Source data
-- Opening Marker --

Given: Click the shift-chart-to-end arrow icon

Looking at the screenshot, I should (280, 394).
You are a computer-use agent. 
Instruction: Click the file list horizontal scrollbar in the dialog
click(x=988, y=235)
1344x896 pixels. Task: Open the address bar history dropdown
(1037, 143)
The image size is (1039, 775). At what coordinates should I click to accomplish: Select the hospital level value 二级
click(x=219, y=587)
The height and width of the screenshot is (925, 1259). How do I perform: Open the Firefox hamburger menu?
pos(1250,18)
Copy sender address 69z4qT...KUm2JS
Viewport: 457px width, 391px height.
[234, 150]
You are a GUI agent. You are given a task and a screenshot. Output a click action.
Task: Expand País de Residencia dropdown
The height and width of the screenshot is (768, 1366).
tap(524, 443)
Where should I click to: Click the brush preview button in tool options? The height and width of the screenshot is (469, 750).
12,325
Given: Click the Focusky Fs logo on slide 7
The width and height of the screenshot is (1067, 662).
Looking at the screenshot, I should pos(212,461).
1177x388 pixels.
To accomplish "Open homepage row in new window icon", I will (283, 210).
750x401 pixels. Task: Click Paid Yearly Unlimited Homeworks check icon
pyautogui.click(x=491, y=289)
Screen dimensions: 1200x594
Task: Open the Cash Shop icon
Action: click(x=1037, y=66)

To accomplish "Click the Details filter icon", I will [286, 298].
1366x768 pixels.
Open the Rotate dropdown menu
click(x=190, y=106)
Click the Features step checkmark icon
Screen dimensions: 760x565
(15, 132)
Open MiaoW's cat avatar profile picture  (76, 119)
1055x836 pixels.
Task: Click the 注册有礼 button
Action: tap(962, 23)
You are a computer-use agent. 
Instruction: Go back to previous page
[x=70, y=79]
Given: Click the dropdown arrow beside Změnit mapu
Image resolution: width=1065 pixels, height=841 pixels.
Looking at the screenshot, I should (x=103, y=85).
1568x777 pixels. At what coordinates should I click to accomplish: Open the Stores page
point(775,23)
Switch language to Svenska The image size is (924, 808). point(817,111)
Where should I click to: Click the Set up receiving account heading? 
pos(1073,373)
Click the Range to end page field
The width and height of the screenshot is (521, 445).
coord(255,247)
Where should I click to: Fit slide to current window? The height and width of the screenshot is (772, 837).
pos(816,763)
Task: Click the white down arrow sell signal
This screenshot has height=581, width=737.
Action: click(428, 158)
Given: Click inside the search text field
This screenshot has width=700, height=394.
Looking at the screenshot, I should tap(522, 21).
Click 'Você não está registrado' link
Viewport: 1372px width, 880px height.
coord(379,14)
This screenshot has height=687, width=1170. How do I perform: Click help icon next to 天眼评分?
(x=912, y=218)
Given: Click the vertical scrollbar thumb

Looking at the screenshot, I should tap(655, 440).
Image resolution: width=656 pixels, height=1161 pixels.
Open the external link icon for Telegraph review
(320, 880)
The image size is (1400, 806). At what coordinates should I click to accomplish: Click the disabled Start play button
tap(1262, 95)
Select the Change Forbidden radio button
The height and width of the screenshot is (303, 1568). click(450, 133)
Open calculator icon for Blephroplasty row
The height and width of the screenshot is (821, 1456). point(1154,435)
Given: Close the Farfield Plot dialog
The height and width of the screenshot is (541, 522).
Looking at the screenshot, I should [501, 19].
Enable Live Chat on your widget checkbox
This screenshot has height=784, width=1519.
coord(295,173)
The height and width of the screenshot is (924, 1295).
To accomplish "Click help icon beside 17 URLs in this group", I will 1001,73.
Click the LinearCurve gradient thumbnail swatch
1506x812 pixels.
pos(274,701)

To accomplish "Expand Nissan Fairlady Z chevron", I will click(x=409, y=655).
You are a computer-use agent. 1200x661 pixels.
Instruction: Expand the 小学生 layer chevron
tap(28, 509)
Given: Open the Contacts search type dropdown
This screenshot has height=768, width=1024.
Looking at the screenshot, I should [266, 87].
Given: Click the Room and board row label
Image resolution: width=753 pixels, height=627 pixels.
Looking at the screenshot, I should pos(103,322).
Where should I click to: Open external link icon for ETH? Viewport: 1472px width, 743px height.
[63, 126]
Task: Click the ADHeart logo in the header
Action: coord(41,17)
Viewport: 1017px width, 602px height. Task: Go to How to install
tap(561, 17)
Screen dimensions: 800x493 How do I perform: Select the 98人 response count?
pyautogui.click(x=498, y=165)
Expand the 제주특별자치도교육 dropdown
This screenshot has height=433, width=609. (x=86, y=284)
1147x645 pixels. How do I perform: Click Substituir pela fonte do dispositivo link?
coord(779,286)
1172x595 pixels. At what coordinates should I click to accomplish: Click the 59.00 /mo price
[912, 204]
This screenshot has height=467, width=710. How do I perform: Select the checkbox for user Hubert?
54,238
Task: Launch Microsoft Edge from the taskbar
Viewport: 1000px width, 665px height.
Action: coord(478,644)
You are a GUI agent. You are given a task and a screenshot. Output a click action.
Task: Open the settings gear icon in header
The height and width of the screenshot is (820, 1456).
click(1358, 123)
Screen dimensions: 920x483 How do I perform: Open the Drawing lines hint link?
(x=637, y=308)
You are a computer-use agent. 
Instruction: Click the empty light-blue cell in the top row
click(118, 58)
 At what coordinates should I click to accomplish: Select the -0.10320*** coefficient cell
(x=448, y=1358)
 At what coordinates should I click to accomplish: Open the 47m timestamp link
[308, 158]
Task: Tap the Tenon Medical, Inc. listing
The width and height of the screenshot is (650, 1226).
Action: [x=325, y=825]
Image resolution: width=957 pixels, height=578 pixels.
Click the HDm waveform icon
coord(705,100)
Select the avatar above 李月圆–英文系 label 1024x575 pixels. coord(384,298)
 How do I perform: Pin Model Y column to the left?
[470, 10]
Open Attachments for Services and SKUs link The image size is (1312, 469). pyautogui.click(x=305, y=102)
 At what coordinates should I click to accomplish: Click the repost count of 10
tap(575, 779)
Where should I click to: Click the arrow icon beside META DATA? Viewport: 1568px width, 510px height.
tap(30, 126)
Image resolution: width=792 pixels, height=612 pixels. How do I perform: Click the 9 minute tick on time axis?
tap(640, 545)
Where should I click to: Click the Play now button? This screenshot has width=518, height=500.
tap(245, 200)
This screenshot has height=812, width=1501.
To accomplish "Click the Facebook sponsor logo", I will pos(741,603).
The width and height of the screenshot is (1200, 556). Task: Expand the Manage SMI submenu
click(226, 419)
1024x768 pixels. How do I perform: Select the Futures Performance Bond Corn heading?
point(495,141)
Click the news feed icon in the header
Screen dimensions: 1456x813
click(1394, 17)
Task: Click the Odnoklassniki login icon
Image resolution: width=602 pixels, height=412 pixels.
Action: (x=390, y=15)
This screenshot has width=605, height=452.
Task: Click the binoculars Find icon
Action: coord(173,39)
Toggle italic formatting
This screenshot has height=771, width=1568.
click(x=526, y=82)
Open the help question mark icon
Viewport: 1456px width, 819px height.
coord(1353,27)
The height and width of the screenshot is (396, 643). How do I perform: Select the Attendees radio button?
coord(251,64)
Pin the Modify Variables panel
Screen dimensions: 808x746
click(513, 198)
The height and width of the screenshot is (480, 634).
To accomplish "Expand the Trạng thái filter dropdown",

-- Closing Marker --

Problem requirements
Where a line of the records holds the word "label", copy that line.

Solved problem
Given: Click the Room and board row label
Select the avatar above 李月圆–英文系 label 1024x575 pixels. coord(384,298)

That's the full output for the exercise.